■ Explorer le contenu
a. Réécrivez le passage de l’entretien avec Françoise Cahen qui commence par les mots contenant « Cette étonnante activité » et se termine par « votre établissement ? », en remplaçant « établissement » par « lycée ».
b. D’après l’entretien avec Françoise Cahen, quelle est la durée des séances d’ICN que se partagent les deux enseignantes ?
c. Prolongez l’entretien avec Françoise Cahen à partir de l’endroit où il s’arrête.

■ Texte fourni
+-------+

Françoise Cahen : Et si on codait Molière ? 

Faut-il enseigner la programmation ? La question, sujette à controverses, mérite d’être abordée par l’exemple. Professeure de français dans un lycée d’Alfortville, Françoise Cahen a invité ses élèves à utiliser le logiciel Scratch pour réaliser un dialogue animé mettant en scène un extrait de « L’Ecole des femmes ». L’activité, originale, s’avère plaisante et formatrice. Elle montre aussi combien, à l’âge des humanités numériques, littérature et informatique peuvent faire bon ménage : en se frottant aux claviers et aux écrans, la littérature  à l’Ecole peut être revitalisée ; la programmation elle-même peut trouver davantage sens en devenant un mode d’expression et de créativité. Par-delà la question du codage, c’est alors celle de l’enfermement disciplinaire qui nous est ici posée : « Les professeurs qui tiennent le coup sont ceux qui pratiquent l’échange de savoirs, qui sortent du solipsisme » (Philippe Meirieu, journée AFEF, 14-10-2017).

 

Cette étonnante activité a pris place dans le cadre de l’ICN, un enseignement encore méconnu : pouvez-vous expliquer en quoi consiste cet enseignement et comment il est déployé dans votre établissement ?

 

Il s’agit en seconde d’un nouvel enseignement d’exploration qui signifie « informatique et création numérique » et dans certains établissements l’ICN est aussi une option en première et terminale ES et L, qui donnera lieu à une note au bac. Dans mon lycée, l’ICN n’existe qu’en seconde, et nous avons choisi une façon originale de partager cet enseignement, puisqu’avec une collègue de mathématiques, nous nous partageons les séances d’une heure et demie à part égale, une semaine sur deux. Cela veut dire que nous nous entendons bien sur les projets à mener, et parfois nous sommes même toutes les deux dans la classe. L’idée de l’ICN est de donner une culture informatique à tous les élèves, même à ceux qui pensent ne pas avoir un profil scientifique, puisque dans notre société, le numérique concerne tout le monde. Par exemple, un étudiant de lettres peut devenir scénariste de jeux vidéos (cela est arrivé récemment à une ancienne élève) et même si on se doute que tous nos élèves de bac L ou ES ne seront pas programmeurs, la plupart d’entre eux seront amenés à collaborer avec des informaticiens au cours de leur future vie professionnelle ou à mener eux-mêmes des projets numériques. Nous sensibilisons nos élèves aux multiples métiers de l’informatique et de la création numérique, nous les initions aussi à la programmation. Comme tous les enseignements d’exploration, l’ICN est fondé sur la pratique, la pédagogie de projet.

 

Pourquoi avoir choisi cet extrait particulier de Molière comme support de travail ?

+-------+

[Entrées de données enregistrées]
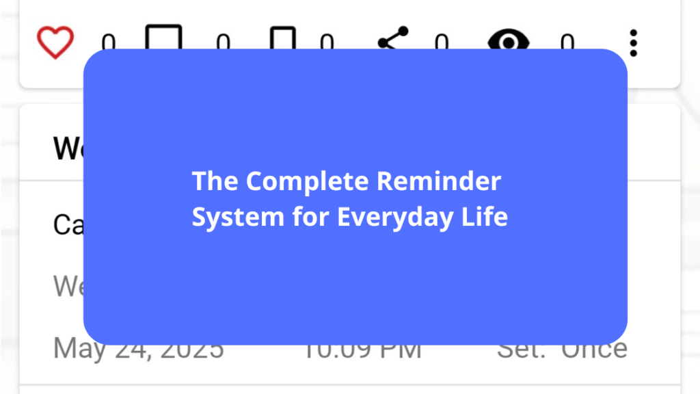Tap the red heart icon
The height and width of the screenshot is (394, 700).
(55, 42)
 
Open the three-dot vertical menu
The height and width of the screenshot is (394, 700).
(634, 42)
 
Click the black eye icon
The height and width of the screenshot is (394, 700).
(509, 40)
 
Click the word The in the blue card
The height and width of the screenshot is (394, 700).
(215, 182)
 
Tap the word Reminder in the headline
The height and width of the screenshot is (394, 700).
(439, 182)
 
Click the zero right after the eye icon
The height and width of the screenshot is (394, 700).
(567, 44)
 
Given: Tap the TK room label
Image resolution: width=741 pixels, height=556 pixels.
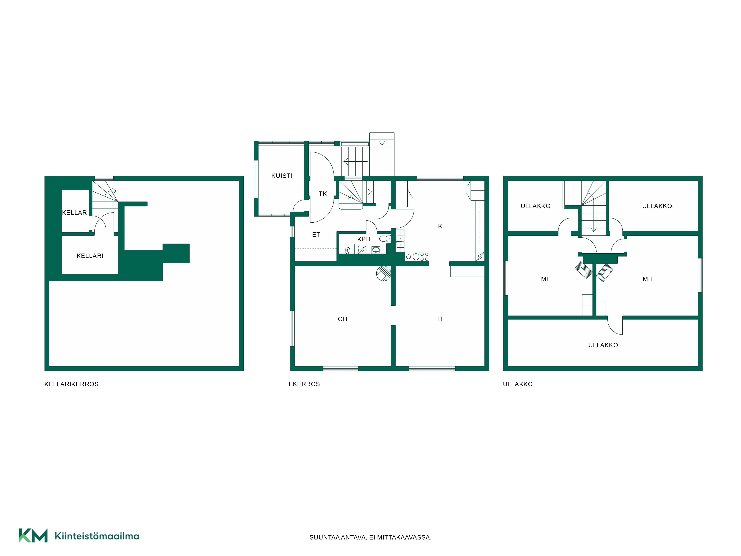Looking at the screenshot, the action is (x=323, y=194).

+-------+

■ Réponses aux consignes
a.
Cette étonnante activité a pris place dans le cadre de l’ICN, un enseignement encore méconnu : pouvez-vous expliquer en quoi consiste cet enseignement et comment il est déployé dans votre lycée ?

b. Les séances durent une heure et demie.

c.
J’aurais bien aimé travailler sur une pièce de théâtre étudiée en classe de français par ailleurs, mais les élèves inscrits à cette option viennent de classes diverses. J’ai choisi un extrait assez court, célèbre, et surtout dont les répliques sont brèves, pour faciliter les échanges. Les élèves qui ne connaissent pas la pièce peuvent regarder un exemple de mise en scène en vidéo, et parfois ils me posent des questions sur les personnages pour en savoir plus. Finalement, la situation les a intéressés et se l’étant appropriée, ils pourront ensuite réutiliser cette scène en cours plus classique. Plutôt que faire de la programmation de jeux de balles, choisir un support littéraire permet de leur montrer d’emblée que la littérature et l’informatique ne sont pas incompatibles.

 

Les élèves mènent une activité de programmation avec le logiciel Scratch pour concrétiser des éléments de mise en scène de cet extrait de L’Ecole des Femmes : quelles ont les étapes et modalités de travail ?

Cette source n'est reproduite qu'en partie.